Maia Kirchkheli
I wear a mask.
All day.
Every day.
There are different sides.
One is who you want me to be but also who I want to be.
The other is who you don't know and are afraid of - as am I.
They reveal themselves; at times, simultaneously.
How would you recognize me?
How do I recognize myself?
The carefree side I love the most; she understands who I wish to be.
The discomfiture feeds the depths of what isn't whole.
I both love it and loathe it.
The mask serves its purpose yet fails at times.
I scream behind it hoping you, someone, anyone will hear.

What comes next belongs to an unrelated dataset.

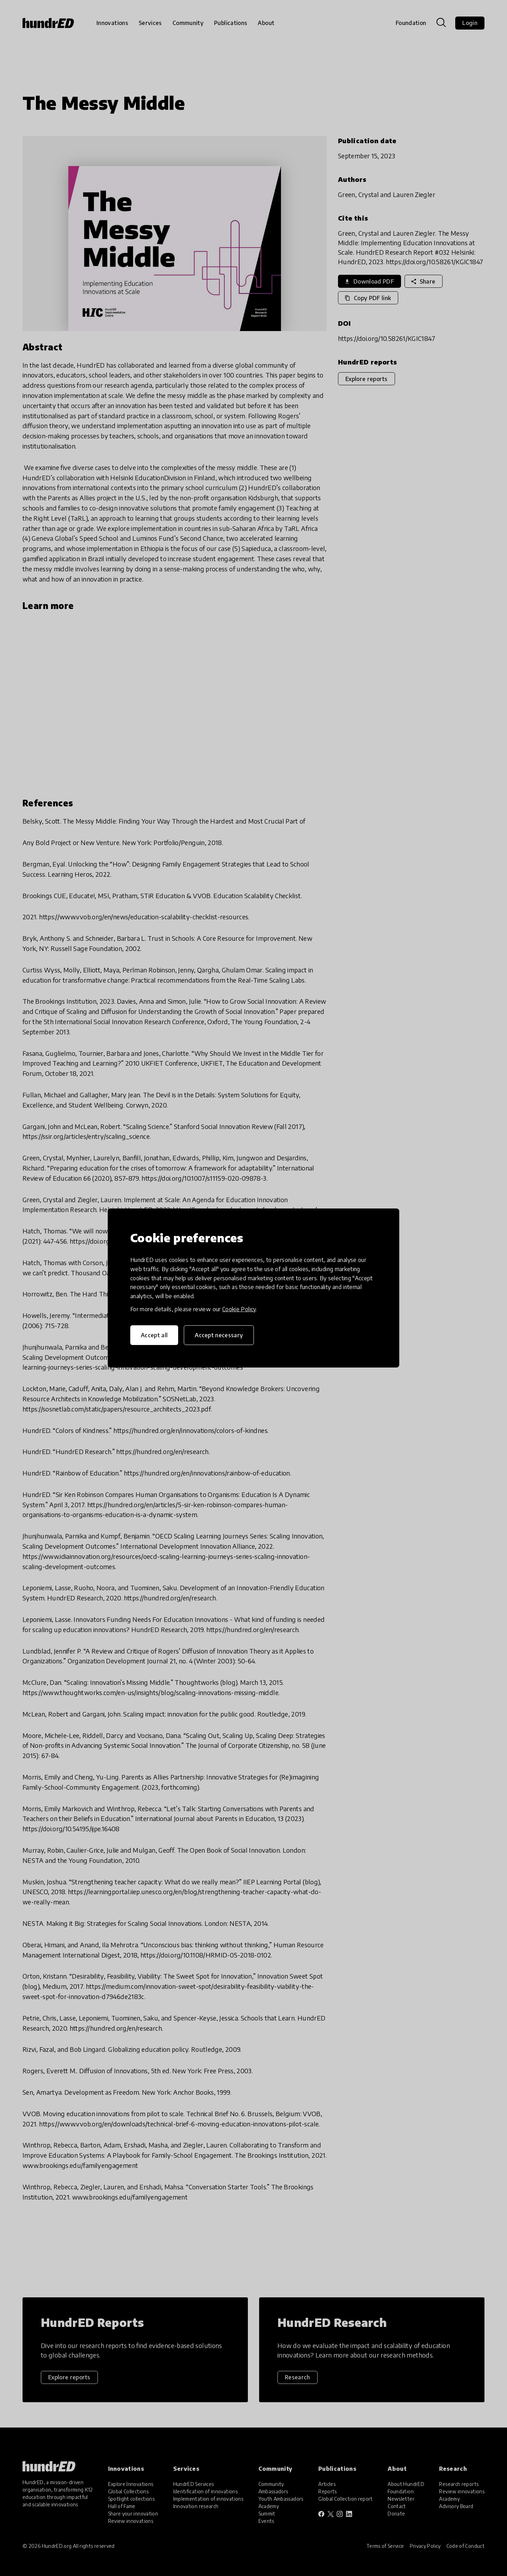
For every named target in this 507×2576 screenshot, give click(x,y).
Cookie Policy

At times I am silent and accept. And observe.
I see more than you know. The roots of the mask are deep.
I notice what you don't; yet I feign ignorance.
Because mirrors aren't always welcome if someone is holding it.

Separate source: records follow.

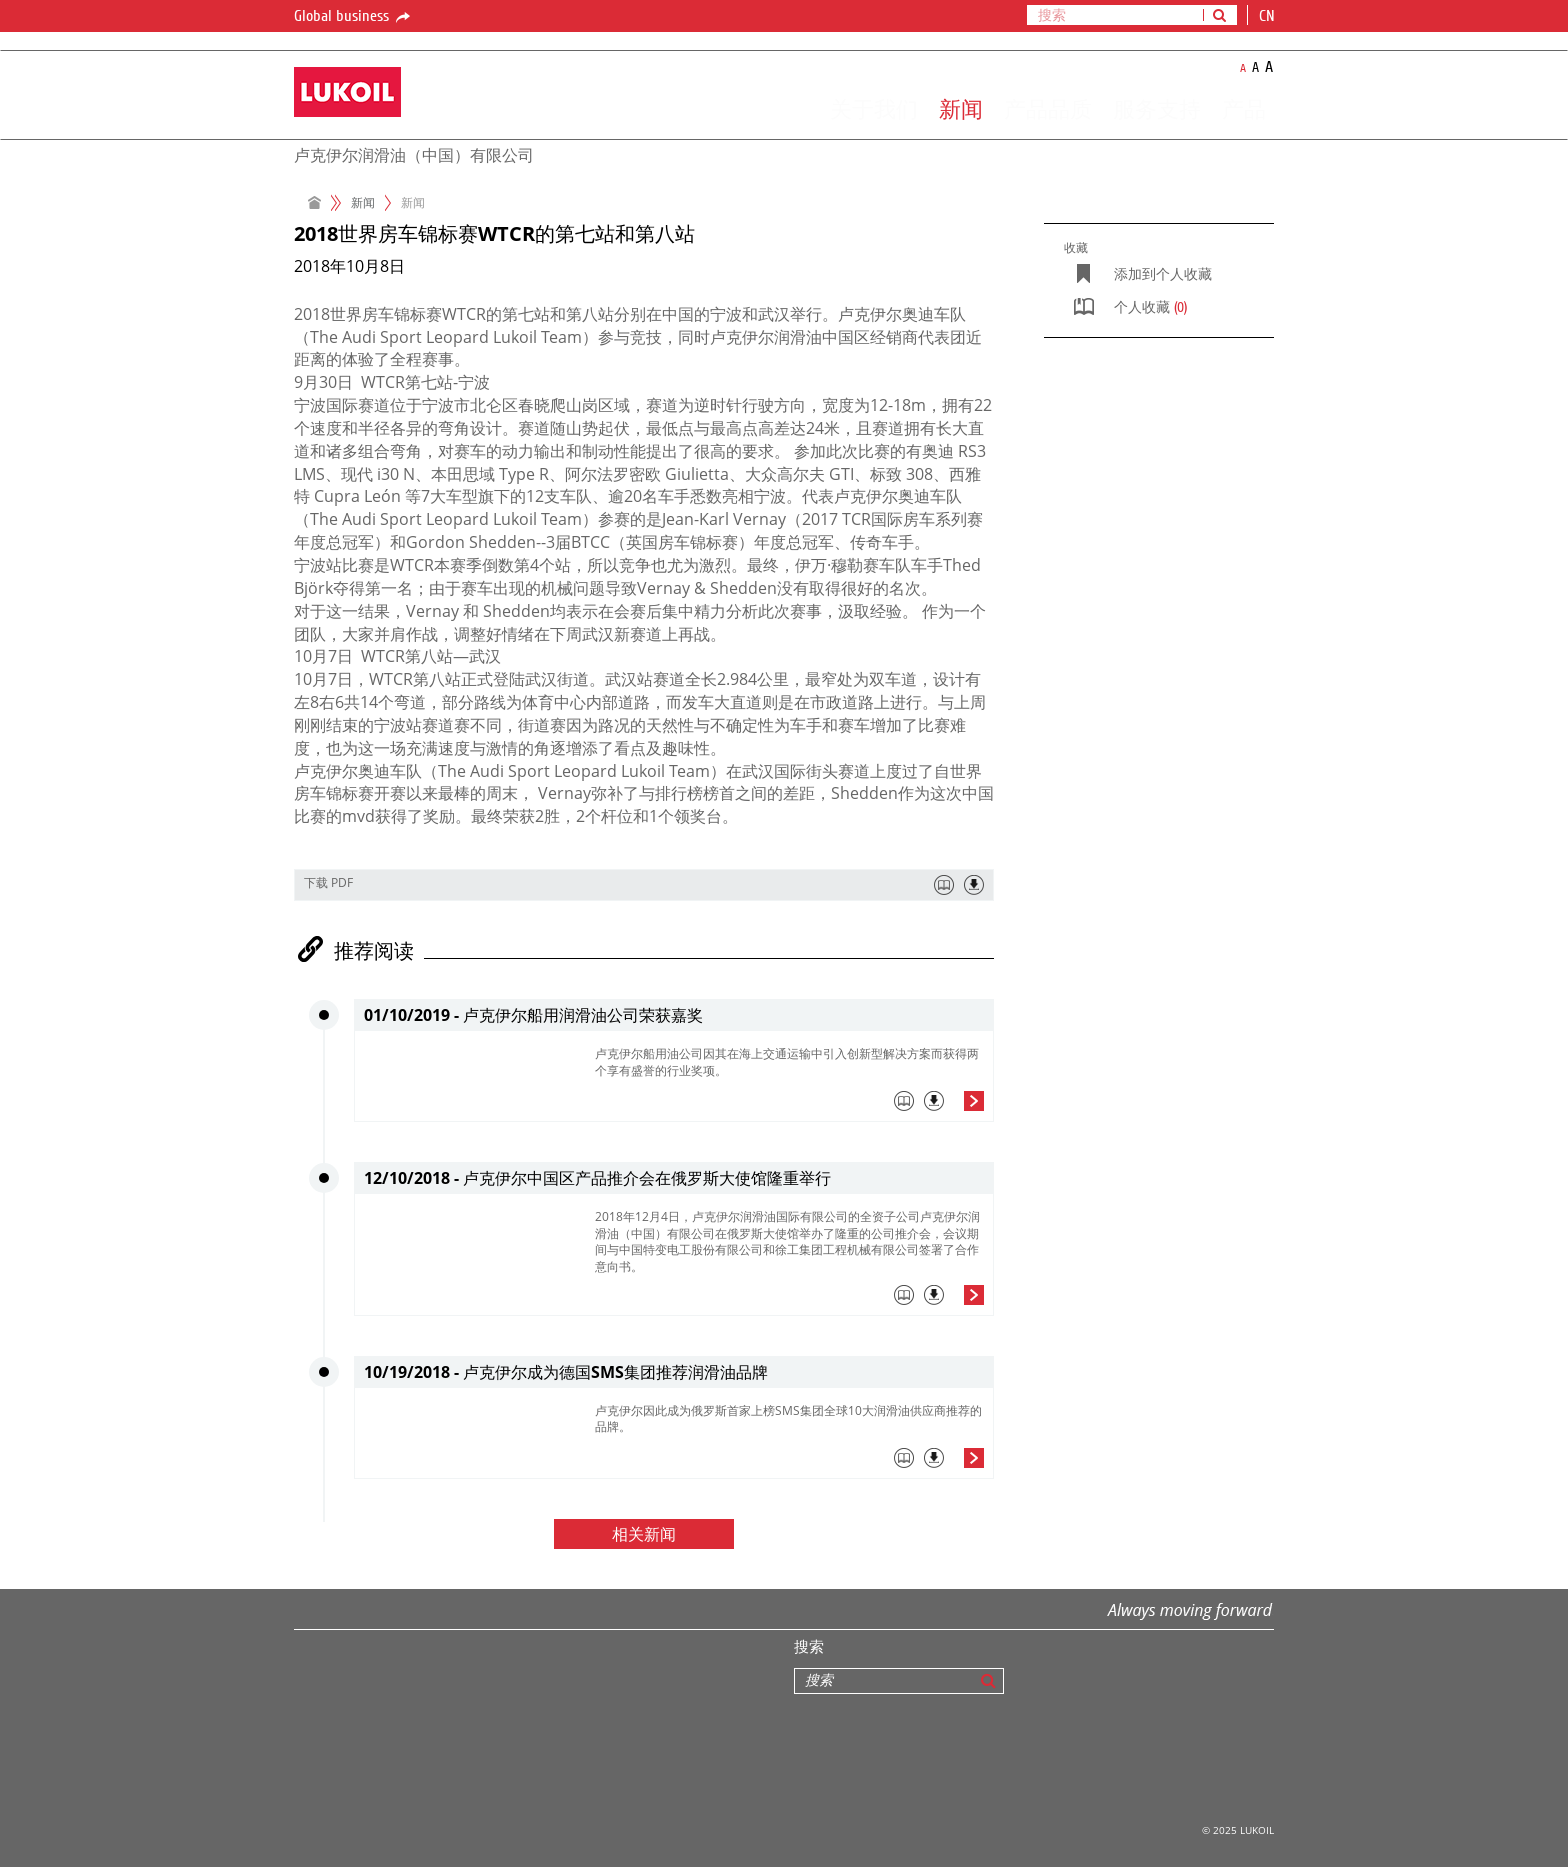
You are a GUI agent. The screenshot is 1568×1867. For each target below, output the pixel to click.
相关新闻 (644, 1535)
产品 (1244, 109)
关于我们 (874, 109)
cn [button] (1269, 16)
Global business (353, 17)
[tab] (789, 1106)
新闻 (961, 109)
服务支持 (1157, 109)
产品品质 (1048, 109)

Nor are they always welcome upon your own inspection.
Not because you scrutinize the physical, but rather you dive into the depths.
The cold dark drowning depths that haunt you.
The mask holds both light and dark.
You see predominately what I want you to see.
But there are days or moments when I am unsure of who I am.
Those days, the mask governs it's showing. I do not.
I can only let what it reveals lead the moment.
I don't know who you see.
Most of my days are this.
If I can't be my own true self, how do you know me?
How do you know who Rachelle really is?
An affliction that troubles me at any given moment.
At every given moment.
“No man, for any considerable period, can wear one face to himself and another to the multitude, without finally getting bewildered as to which may be the true.”